Lines of the listing below that contain the string "Project" are to be returned.

========================================

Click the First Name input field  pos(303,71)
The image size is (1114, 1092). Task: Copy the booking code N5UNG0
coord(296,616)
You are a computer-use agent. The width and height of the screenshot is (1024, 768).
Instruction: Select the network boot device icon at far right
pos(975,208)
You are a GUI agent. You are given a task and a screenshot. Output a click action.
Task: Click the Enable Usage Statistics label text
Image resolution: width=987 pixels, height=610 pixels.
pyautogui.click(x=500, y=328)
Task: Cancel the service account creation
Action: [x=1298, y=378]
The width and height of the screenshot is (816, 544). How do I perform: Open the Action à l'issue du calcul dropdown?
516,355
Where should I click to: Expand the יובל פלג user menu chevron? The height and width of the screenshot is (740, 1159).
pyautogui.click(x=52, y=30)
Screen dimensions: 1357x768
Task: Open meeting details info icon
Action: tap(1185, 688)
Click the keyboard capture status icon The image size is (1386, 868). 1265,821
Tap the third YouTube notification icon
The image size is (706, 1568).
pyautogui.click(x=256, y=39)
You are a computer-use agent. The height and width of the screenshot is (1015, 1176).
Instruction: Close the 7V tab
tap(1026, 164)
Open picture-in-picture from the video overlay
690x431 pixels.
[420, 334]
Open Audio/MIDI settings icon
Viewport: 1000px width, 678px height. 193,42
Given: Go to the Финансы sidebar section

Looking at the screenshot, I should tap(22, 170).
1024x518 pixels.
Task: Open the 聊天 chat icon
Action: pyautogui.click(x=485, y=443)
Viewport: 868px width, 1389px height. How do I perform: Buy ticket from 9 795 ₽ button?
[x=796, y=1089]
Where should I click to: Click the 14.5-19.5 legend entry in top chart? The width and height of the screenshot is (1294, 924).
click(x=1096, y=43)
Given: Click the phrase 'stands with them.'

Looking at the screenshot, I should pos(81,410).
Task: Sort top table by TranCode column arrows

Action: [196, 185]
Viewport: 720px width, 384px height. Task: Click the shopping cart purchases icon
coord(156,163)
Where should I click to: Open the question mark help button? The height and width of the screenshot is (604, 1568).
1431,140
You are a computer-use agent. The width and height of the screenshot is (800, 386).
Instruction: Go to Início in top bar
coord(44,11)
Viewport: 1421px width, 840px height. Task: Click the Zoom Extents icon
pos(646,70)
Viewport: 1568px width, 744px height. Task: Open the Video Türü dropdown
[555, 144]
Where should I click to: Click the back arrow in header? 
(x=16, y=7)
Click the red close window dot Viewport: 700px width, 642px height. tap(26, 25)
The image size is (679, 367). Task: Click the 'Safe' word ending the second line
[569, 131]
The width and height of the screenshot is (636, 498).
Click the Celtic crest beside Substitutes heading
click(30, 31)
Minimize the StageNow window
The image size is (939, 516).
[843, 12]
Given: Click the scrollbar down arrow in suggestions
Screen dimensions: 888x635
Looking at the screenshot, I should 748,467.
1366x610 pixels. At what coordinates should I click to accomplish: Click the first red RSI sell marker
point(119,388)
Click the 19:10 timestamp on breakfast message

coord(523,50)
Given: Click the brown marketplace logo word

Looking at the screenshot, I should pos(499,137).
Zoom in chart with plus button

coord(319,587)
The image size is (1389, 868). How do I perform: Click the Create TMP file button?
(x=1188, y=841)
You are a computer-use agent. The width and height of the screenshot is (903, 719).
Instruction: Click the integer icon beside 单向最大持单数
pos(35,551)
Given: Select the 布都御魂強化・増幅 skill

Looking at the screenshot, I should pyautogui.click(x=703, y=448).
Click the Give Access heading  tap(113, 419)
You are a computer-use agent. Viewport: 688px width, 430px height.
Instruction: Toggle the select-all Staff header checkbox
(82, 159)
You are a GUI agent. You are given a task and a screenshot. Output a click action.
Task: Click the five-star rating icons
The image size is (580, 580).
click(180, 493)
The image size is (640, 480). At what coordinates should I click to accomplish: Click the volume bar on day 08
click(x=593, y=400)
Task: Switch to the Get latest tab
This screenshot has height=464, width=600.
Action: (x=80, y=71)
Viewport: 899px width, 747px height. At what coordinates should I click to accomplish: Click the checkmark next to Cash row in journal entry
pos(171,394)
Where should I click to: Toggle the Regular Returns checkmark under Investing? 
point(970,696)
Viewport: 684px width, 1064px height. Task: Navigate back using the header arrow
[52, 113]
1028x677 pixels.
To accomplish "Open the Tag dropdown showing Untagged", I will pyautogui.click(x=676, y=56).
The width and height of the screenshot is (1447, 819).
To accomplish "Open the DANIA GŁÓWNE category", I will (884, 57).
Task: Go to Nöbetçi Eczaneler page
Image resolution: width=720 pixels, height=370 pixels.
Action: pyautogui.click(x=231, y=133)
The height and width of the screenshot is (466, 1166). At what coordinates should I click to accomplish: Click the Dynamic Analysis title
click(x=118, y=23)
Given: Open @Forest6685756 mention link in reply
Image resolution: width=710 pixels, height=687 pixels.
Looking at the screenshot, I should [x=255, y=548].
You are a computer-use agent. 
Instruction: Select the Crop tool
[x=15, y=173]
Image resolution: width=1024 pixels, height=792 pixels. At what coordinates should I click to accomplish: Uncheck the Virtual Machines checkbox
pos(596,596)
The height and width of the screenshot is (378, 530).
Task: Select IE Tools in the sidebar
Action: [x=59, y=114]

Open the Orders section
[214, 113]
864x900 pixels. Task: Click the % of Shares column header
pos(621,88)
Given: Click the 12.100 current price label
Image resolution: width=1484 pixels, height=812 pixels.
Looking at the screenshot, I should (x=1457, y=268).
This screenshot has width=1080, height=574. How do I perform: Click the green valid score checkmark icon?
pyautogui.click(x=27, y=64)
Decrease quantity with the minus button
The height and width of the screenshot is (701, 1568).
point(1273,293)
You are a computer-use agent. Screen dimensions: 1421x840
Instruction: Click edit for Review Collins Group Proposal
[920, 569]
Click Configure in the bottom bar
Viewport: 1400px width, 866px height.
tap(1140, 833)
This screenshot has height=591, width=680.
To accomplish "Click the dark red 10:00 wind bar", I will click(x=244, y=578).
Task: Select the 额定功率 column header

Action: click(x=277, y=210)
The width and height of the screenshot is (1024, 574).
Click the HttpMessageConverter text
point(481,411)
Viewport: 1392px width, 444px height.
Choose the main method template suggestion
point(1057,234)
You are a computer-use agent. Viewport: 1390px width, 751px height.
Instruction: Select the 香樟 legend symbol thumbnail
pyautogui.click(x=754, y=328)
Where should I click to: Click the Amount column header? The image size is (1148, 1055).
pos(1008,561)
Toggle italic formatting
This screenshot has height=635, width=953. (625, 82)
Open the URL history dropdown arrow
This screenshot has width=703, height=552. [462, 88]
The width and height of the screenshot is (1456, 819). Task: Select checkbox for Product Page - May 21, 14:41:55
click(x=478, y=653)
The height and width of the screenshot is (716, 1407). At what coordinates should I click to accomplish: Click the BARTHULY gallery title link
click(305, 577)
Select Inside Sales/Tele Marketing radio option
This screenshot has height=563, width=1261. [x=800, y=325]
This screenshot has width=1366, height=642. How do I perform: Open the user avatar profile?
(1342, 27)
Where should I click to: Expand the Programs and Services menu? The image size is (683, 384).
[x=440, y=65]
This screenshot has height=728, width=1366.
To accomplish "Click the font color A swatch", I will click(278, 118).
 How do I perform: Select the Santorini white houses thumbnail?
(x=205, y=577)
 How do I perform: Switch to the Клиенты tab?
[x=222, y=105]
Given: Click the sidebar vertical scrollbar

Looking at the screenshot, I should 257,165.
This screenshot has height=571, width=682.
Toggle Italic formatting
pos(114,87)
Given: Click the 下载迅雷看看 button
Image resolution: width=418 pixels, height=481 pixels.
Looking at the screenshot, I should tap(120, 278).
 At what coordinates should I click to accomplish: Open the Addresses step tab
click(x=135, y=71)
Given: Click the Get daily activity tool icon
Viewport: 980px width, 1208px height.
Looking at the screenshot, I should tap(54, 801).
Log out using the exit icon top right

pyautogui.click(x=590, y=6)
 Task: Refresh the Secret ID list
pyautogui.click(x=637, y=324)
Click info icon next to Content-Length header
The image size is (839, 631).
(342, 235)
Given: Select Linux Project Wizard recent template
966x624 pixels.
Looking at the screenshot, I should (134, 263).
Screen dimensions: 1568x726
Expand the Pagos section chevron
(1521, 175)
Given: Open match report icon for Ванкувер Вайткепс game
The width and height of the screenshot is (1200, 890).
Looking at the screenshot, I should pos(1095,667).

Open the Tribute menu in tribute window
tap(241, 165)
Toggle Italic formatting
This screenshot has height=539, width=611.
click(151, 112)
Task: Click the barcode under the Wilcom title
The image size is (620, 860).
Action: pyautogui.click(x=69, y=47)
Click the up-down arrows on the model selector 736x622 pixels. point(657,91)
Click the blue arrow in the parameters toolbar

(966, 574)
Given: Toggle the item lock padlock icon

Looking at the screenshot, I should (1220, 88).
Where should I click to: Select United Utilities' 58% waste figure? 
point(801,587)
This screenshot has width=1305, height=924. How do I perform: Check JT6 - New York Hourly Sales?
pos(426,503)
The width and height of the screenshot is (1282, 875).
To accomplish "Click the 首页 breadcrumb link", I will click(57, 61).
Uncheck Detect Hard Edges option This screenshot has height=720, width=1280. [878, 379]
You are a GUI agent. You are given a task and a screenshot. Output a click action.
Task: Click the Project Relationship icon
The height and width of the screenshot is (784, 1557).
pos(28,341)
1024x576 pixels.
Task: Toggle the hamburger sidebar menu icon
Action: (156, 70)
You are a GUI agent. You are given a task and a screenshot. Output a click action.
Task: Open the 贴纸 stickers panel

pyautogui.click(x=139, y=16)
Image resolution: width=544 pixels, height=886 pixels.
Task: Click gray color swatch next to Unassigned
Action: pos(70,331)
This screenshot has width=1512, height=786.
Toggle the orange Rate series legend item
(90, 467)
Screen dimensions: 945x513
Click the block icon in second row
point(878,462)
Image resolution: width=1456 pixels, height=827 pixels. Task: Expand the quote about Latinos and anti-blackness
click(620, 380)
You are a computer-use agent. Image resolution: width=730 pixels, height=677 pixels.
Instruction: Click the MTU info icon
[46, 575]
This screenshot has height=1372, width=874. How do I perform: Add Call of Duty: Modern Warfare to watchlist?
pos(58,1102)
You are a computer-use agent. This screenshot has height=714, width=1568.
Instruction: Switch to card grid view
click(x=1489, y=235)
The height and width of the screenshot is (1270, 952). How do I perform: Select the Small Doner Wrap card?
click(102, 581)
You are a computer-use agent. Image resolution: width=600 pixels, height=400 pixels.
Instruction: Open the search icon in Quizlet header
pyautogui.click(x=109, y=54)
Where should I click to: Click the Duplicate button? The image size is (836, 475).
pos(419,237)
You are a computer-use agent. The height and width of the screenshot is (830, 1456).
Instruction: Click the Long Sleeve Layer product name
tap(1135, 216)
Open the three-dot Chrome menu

========================================

## Task answer
Given: Select Linux Project Wizard recent template
Task: Click the Project Relationship icon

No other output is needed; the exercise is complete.